Chapter 15 Seth
Seth
The pull hasn’t stopped.
It’s been—hours? Days? Who the hell knows—since that silver light flickered through the dark, and the thing hooked under my ribs hasn’t let up since.
Worse, actually.
It’s gotten sharper. Tighter. Like someone replaced the thread with barbed wire and decided to yank.
I stumble over nothing—because everything here is nothing—and catch myself against empty air.
“Fantastic,” I mutter. “Haunted by a ghost with better cardio than me.”
I keep walking anyway.
What else am I going to do? Stop? Let the pull rip me apart from the inside? At least moving feels like I’m doing something.
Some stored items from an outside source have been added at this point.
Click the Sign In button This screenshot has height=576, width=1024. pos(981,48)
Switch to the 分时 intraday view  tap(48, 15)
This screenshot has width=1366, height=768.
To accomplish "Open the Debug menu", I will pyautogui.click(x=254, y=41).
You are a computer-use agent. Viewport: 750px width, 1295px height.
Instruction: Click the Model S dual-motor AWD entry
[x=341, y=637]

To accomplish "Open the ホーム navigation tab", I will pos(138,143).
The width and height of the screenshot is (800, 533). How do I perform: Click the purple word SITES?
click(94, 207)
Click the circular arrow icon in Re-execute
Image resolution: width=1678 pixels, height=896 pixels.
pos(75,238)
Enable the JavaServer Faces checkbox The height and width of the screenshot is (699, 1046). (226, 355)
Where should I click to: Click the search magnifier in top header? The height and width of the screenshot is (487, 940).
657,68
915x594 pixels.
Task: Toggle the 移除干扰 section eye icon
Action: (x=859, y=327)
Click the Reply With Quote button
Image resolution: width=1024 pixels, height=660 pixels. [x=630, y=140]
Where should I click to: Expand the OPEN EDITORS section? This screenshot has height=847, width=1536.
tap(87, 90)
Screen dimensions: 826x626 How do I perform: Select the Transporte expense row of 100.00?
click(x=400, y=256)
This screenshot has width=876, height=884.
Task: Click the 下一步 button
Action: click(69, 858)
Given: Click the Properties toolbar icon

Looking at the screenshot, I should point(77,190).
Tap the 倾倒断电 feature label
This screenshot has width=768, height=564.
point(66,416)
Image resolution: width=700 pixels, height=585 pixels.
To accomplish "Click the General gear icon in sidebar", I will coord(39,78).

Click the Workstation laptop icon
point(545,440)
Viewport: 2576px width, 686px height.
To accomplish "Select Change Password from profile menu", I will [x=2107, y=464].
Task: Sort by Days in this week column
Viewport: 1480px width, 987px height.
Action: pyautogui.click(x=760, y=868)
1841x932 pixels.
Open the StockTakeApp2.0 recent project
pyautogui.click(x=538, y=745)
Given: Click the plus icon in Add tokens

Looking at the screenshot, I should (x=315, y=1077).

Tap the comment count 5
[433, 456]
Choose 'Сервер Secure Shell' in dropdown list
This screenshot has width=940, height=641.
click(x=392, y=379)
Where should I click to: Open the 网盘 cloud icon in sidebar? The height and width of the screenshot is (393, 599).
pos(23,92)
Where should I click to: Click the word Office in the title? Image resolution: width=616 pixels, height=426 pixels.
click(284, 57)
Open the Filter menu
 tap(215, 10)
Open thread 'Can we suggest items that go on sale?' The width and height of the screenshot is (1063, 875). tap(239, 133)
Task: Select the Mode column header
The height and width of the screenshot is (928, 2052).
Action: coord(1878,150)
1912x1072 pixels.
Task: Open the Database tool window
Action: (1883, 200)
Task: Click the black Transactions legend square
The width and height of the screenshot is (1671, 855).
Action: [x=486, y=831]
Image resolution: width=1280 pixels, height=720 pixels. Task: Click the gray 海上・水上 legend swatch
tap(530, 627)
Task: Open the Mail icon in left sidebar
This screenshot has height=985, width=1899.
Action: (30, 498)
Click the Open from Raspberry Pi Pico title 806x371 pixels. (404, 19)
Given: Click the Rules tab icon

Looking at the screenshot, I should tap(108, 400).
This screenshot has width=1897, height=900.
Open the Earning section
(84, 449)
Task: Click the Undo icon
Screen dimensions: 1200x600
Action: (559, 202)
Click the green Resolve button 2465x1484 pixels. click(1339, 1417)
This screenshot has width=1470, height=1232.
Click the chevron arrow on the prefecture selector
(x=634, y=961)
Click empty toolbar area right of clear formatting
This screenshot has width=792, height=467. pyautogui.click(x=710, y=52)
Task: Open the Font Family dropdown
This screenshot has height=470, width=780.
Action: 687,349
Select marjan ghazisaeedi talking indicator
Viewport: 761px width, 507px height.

Even if that something is probably walking straight into a trap.
The scent hits me again.
Ozone. Sharp. Clean.
Stronger this time.
I freeze, breathing it in like it’s the first real air I’ve tasted in years.
It probably is.
I turn slowly, trying to pinpoint the direction, but it’s everywhere and nowhere. The Void doesn’t do directions. Doesn’t do anything except crush hope and swallow light.
But this—
This is different.
The darkness around me feels… wrong. Not the usual oppressive nothing. There’s a pulse to it. Faint. Like veins of light running through the black.
Silver veins.
I reach out, and the air shimmers where my fingers pass through.
“What the hell?”
I’ve been here long enough to know the Void doesn’t change. Doesn’t react. It just is—static, eternal, empty.
But now it’s moving.
Breathing.
Alive.
And I realize: it’s not the Void changing.
It’s them.
Whoever crossed over, whatever power they’re carrying—it’s rewriting the rules just by existing here.
I laugh. It comes out sharp and bitter.
“Of course. Of course you’re that strong.”
The pull jerks hard, and I stagger forward.
Then I hear it.
Voices.
Faint. Distant. But there.
I stop dead, every muscle locking up.
The Void doesn’t echo. Doesn’t carry sound. When people scream here, it swallows the noise before it can travel.
But I’m hearing voices.
Whispers threading through the dark like they’re being carried on wind that doesn’t exist.
A laugh. A sob. A word I almost recognize.
“Okay,” I whisper. “Now I’m officially losing it.”
But I keep listening.
Because even if I’m going insane, it’s the first sound besides my own voice I’ve heard in so, so long.
The whispers fade, but the pull doesn’t.
It drags me forward, relentless, and I follow because I don’t have a choice anymore.
My legs are shaking. My chest aches. I haven’t rested in—
Actually, I don’t remember the last time I rested.
Used to be able to. Used to find pockets of relative safety where I could stop moving for a while.
But the pull won’t let me anymore.
It wants me there. Wherever “there” is.
And it’s not taking no for an answer.
I stumble through zones scattered with ash.
Old crossings. Failed attempts. People who tried to walk through the Void and didn’t make it.
I’ve seen this before. Too many times.
The last time I followed a light, it screamed until it turned to ash. Took me a week to stop hearing it.
But this—
This feels different.
Less like a candle burning out.
More like a wildfire spreading.
The silver veins in the darkness get thicker. Brighter. Like roots growing through stone.
And I realize: they’re not fading.
They’re taking hold.
I press a hand to my chest, trying to ease the ache where the pull digs in.
“If you’re Ethos bait,” I mutter, “this is a really elaborate setup.”
But I don’t feel his presence.
That’s what’s unnerving.
He should be here. Should be circling, watching, waiting to strike.
But there’s nothing.
Just the pull. Just the light. Just the voices whispering through the dark.
Either he hasn’t noticed—
Or he wants me to find them.
Either way, I’m already caught.
“Might as well see it through,” I say to the empty black. “Hard to lose when the bar’s this low.”
The pull jerks again, so hard I nearly collapse.
I stumble forward, gasping, and the darkness shifts.
Thins.
That’s the only word for it.
Like I’ve walked into a pocket where the Void is less dense. Less absolute.
The air changes. Warmer. Almost breathable.
And I hear it.
A voice.
A woman’s voice.
Not a whisper this time.
Clear. Close. Real.
One word.
“Stop.”
I freeze, breath caught in my throat.
It’s her.
It has to be.
I whisper into the thinning dark:
“…Who are you?”
No answer.
Just the pull, stronger than ever.
And the certainty that I’m close.
So close I can almost feel her breath.